Passage:
In 1855 Rev. G. P. Pownall believed that he was speaking for most Western Australians when he claimed:

‘Without in the least intending to detract from the importance of educating the children of the poor, it surely may be maintained that the community has a higher interest in securing a suitable education for those who may be expected to occupy hereafter a more important position as... the leaders of the Colony' 12

The unselfconscious elitism of the higher classes did not pass unchallenged. The forceful editor of the Inquirer, Francis Lochee, remonstrated on one of his pet themes when he wrote:

‘We despise class education, and maintain that to hold A should learn Latin, because he is a gentleman's son, which B should not, because he is a mechanic, is a principle begot of ignorant pride, and founded on bigoted and narrow-minded prejudice.'

Nevertheless, it is important to notice that Lochee then admitted that a changed community attitude towards ‘class education', might not, and probably would not, come in his day. 13

Table 1 gives an idea of the schools, the proposed schools, and the tutors who offered their services in ‘the higher departments of learning’ in the years 1829-56. With the exception of Harper's rectory school, it lists only those who advertised their services in the press.

2. The Demographic and Economic Context

The initial attempts to provide an education of a higher order can firstly be considered briefly against the overriding problems which dogged the colony in these years, problems relating above all to the meagre population and the depressed economy.

Data shown:
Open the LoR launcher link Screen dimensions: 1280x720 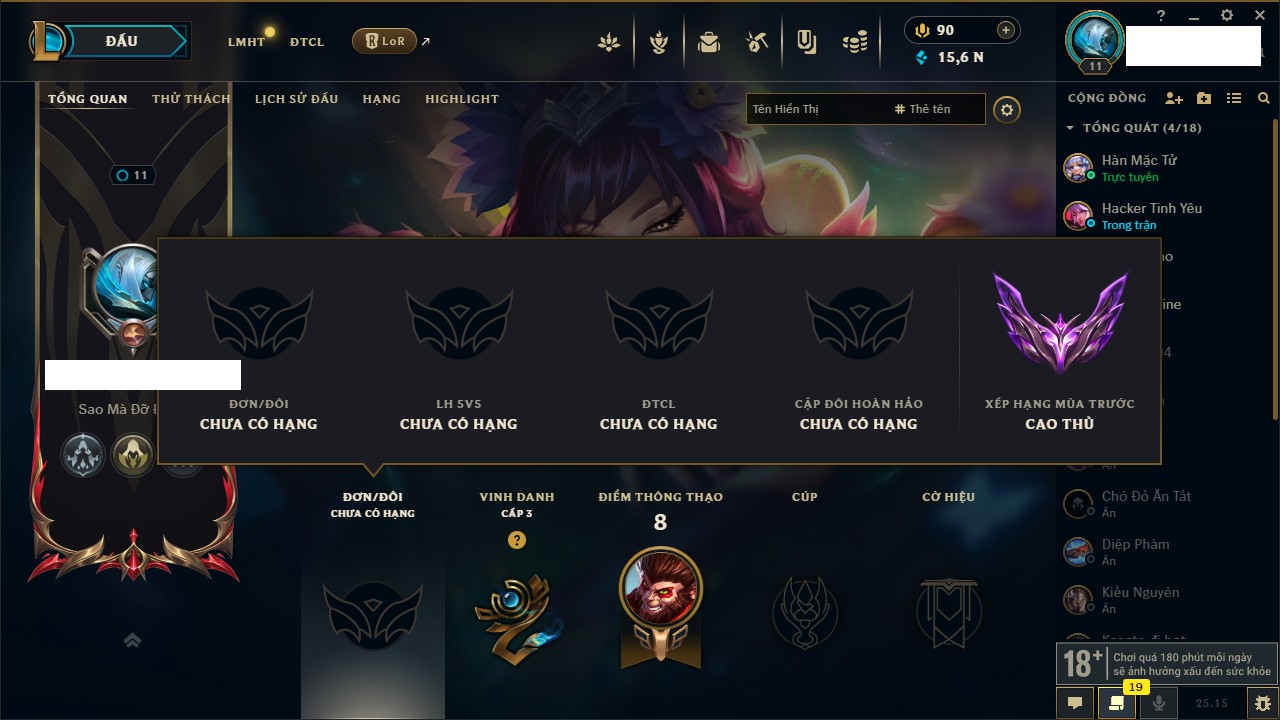(384, 41)
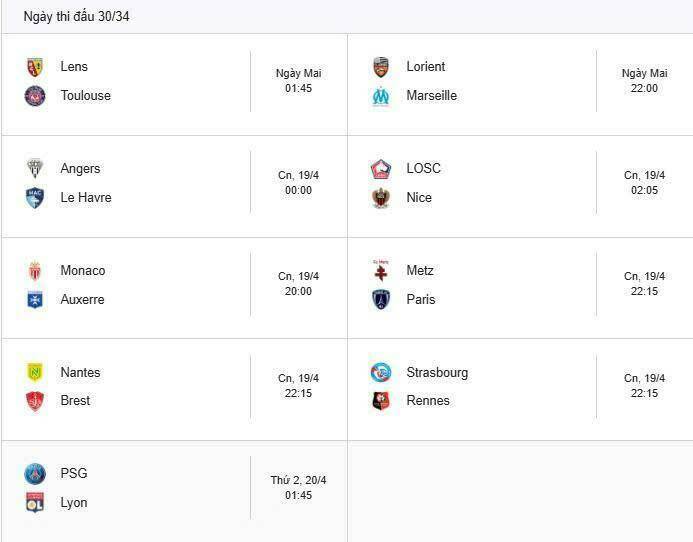Select the Strasbourg club logo
Image resolution: width=693 pixels, height=542 pixels.
(x=381, y=373)
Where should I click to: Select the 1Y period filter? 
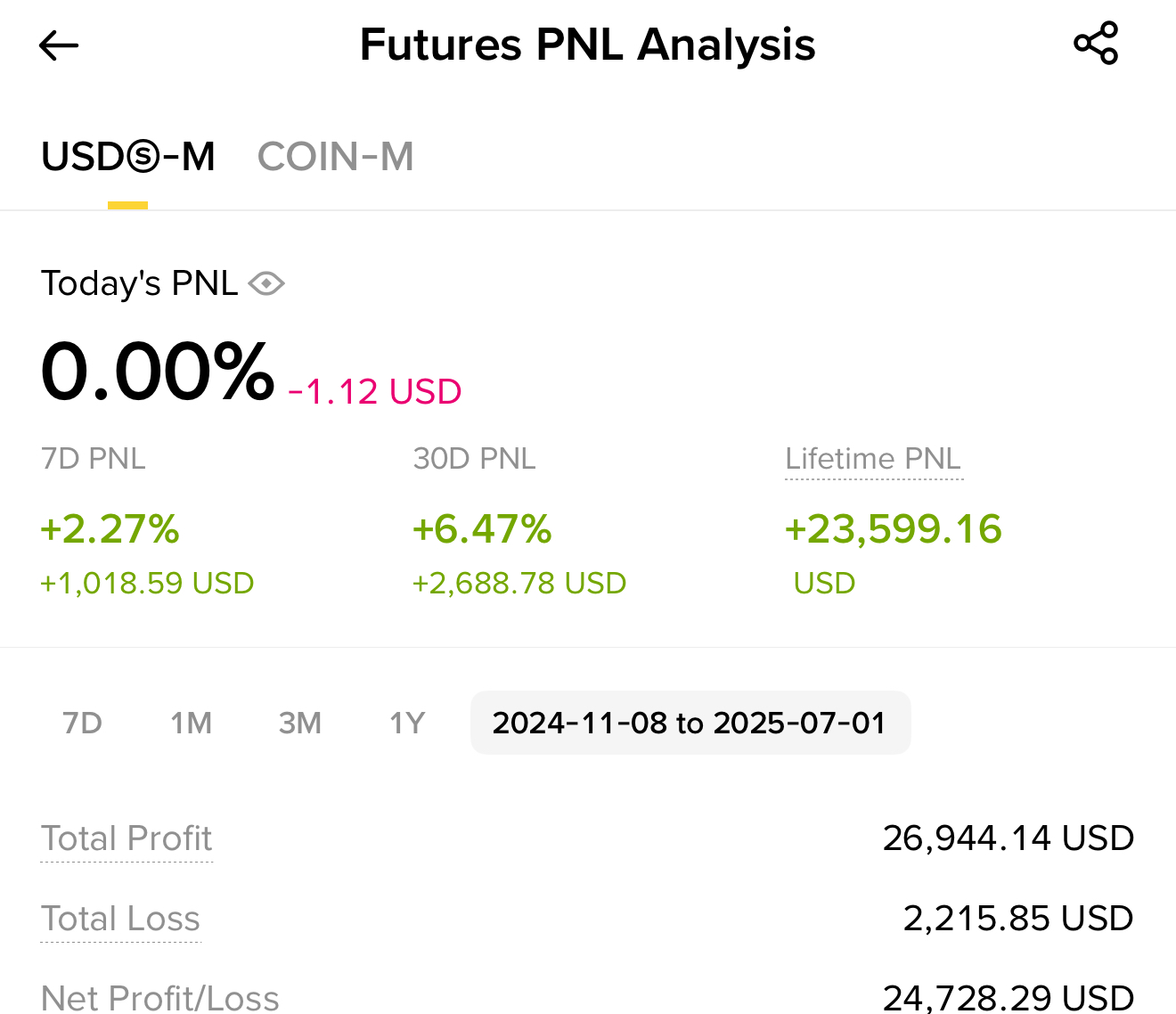407,723
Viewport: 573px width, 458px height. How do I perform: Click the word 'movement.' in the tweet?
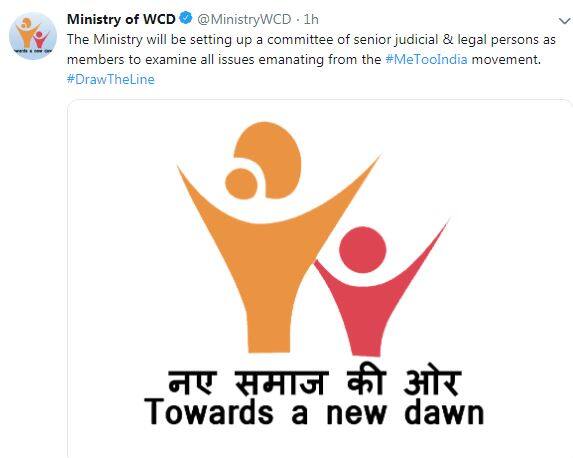tap(506, 59)
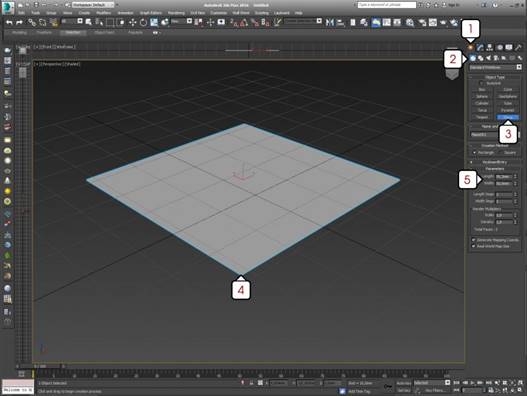The image size is (527, 396).
Task: Enable the AutoGrid checkbox
Action: click(x=481, y=83)
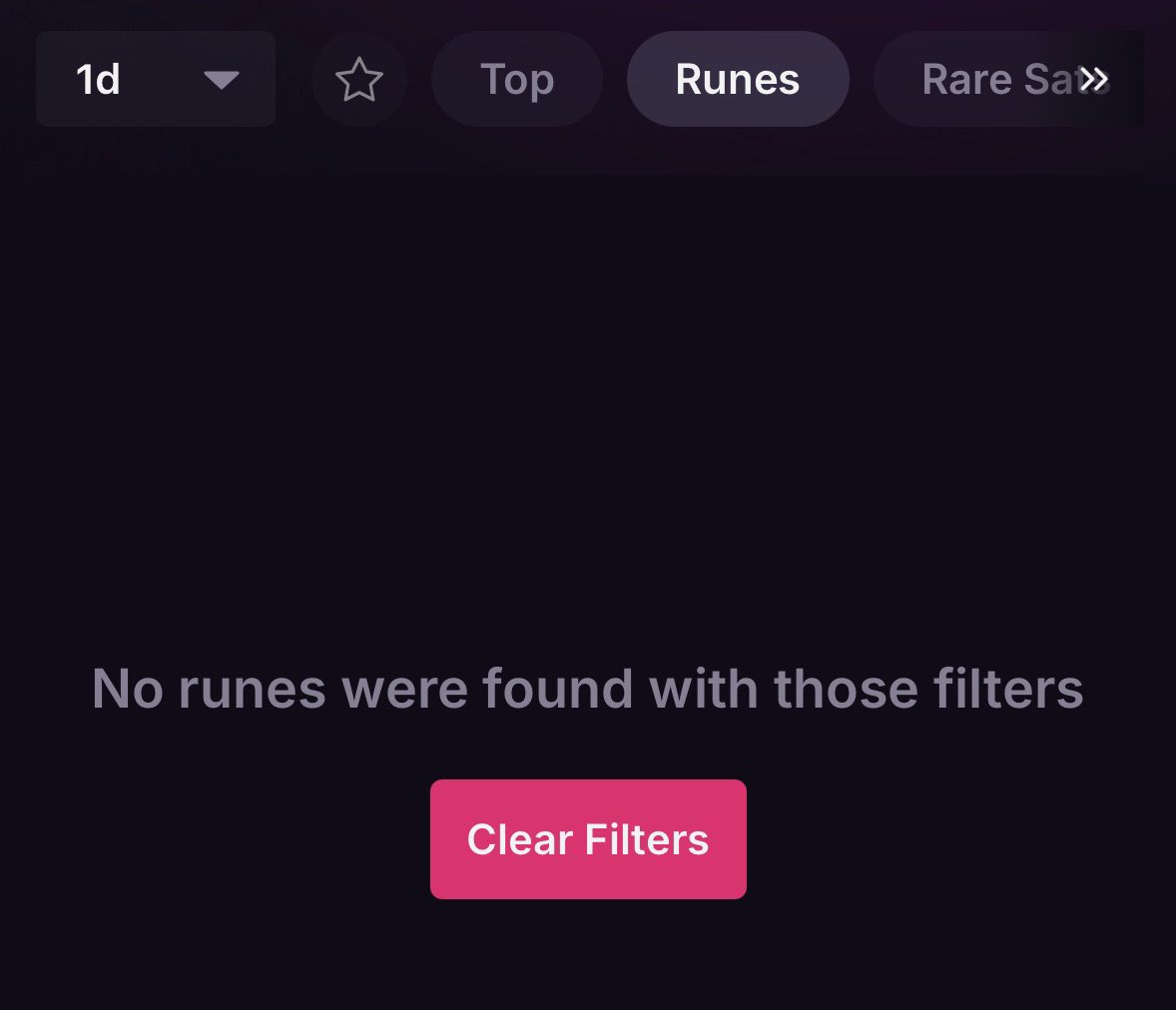Choose the Top category pill
This screenshot has width=1176, height=1010.
517,80
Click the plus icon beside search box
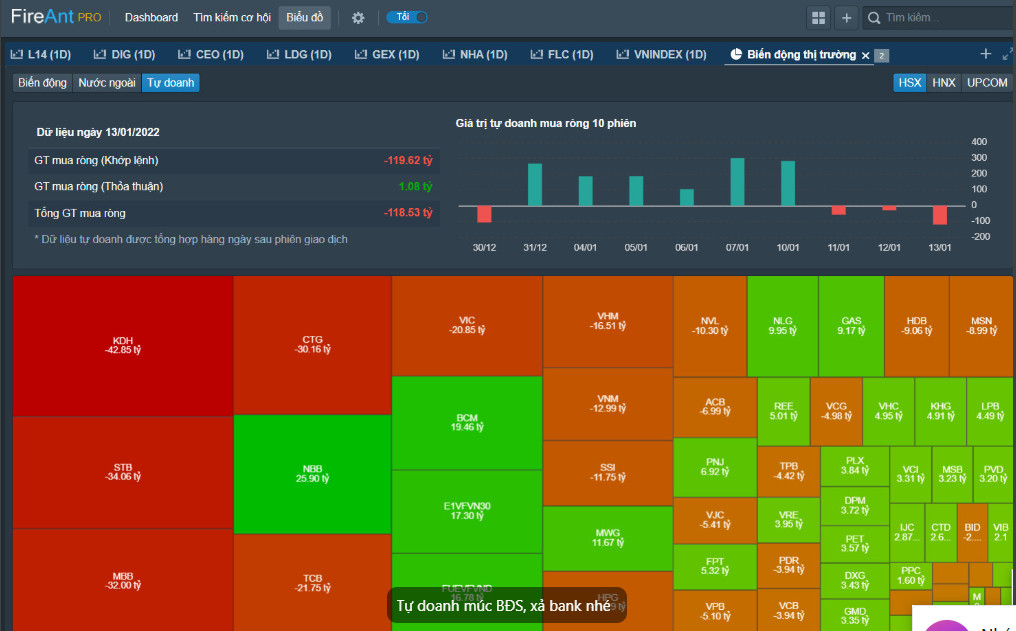This screenshot has height=631, width=1016. pos(846,18)
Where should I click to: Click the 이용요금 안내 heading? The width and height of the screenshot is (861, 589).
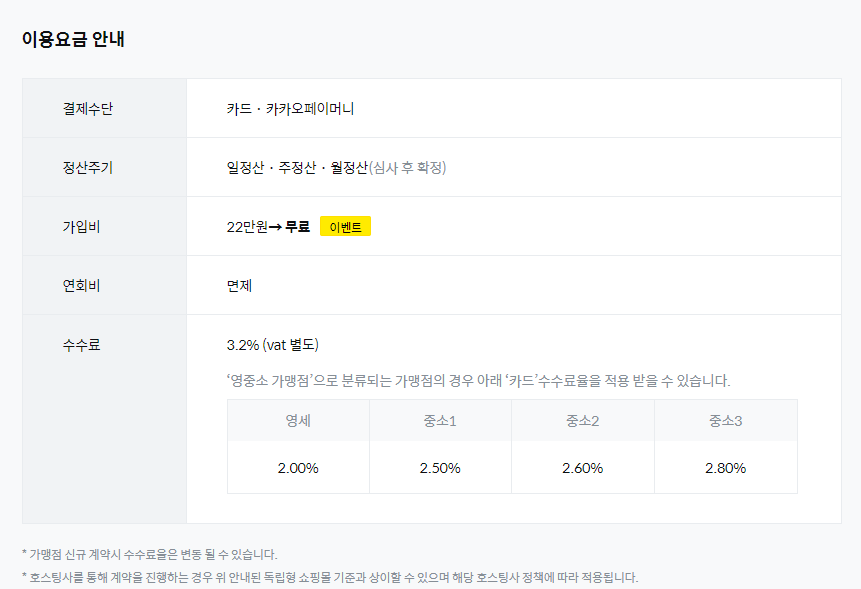coord(73,40)
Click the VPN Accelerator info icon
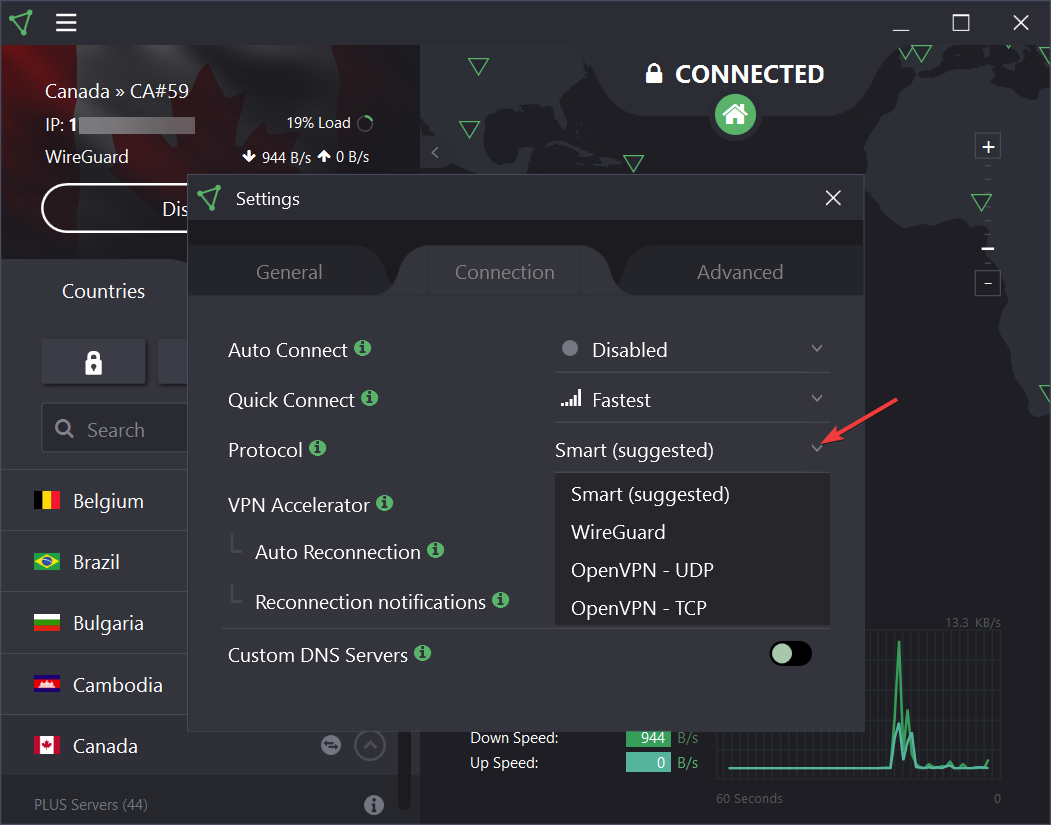The width and height of the screenshot is (1051, 825). tap(384, 503)
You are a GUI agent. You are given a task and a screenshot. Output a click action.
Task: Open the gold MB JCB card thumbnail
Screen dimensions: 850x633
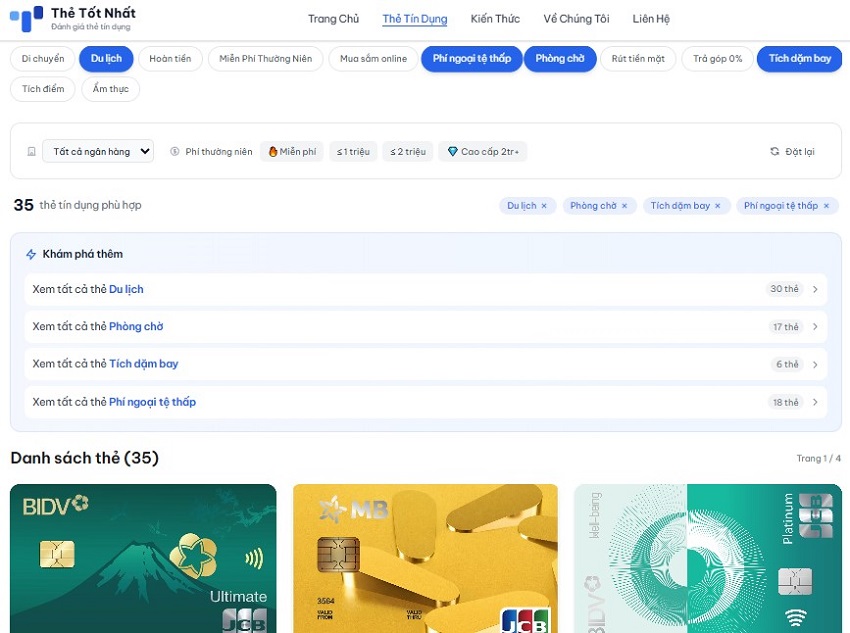pyautogui.click(x=425, y=558)
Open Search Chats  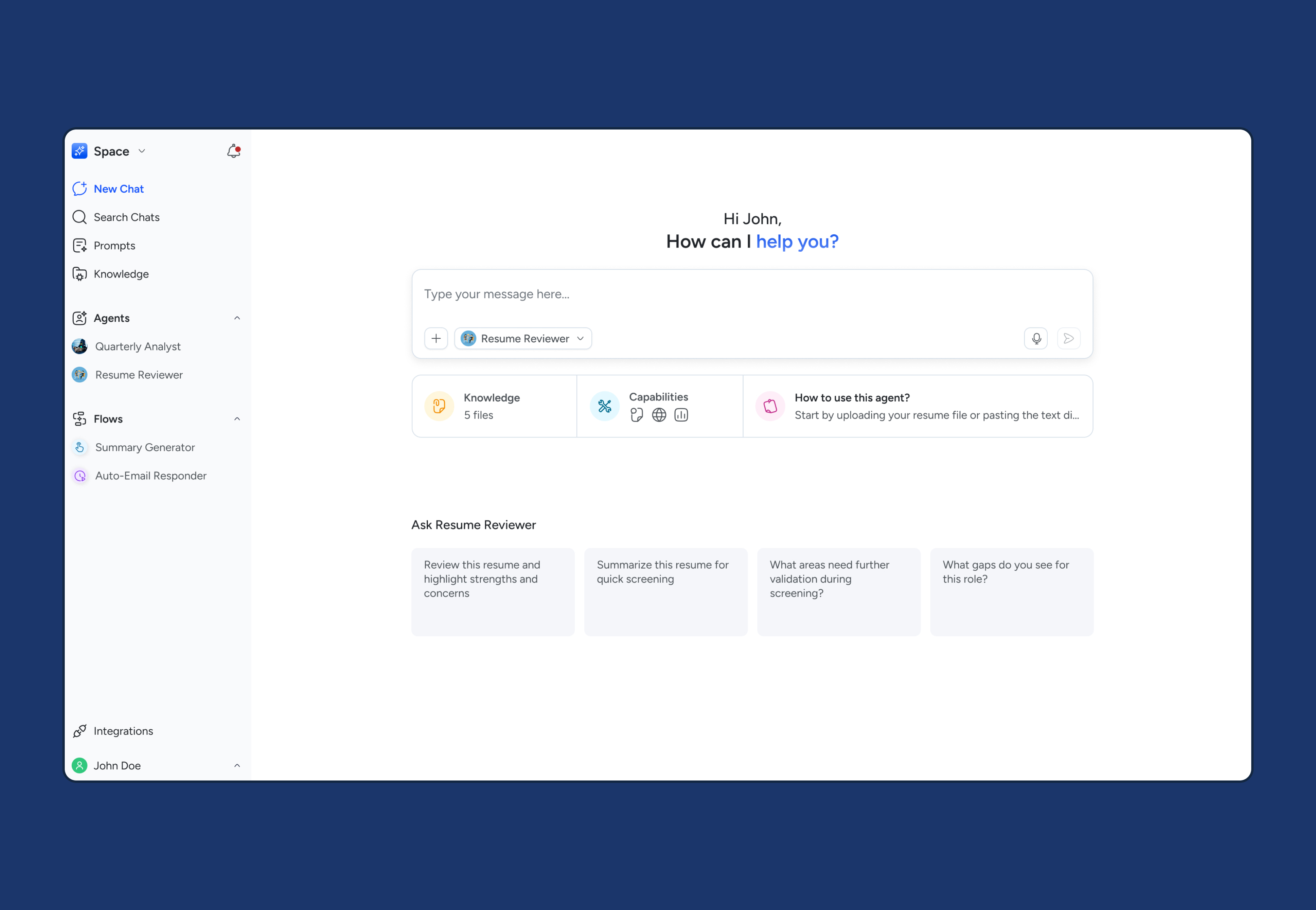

Objectives:
- a) Duplicate the part of the passage on early Western Australian schooling between "The initial attempts" and "the depressed economy.", inclusive.
- b) Set down the lines of the records between the lines holding "Click the plus icon beside search box" and "The width and height of the screenshot is (1051, 825).", inclusive, leaving out the pictures.
The passage and the records have no connection to each other.

Full answers:
- a)
The initial attempts to provide an education of a higher order can firstly be considered briefly against the overriding problems which dogged the colony in these years, problems relating above all to the meagre population and the depressed economy.

- b)
Click the plus icon beside search box
This screenshot has height=631, width=1016. pos(846,18)
Where should I click to: Click the 이용요금 안내 heading? The width and height of the screenshot is (861, 589).
coord(73,40)
Click the VPN Accelerator info icon
The width and height of the screenshot is (1051, 825). tap(384, 503)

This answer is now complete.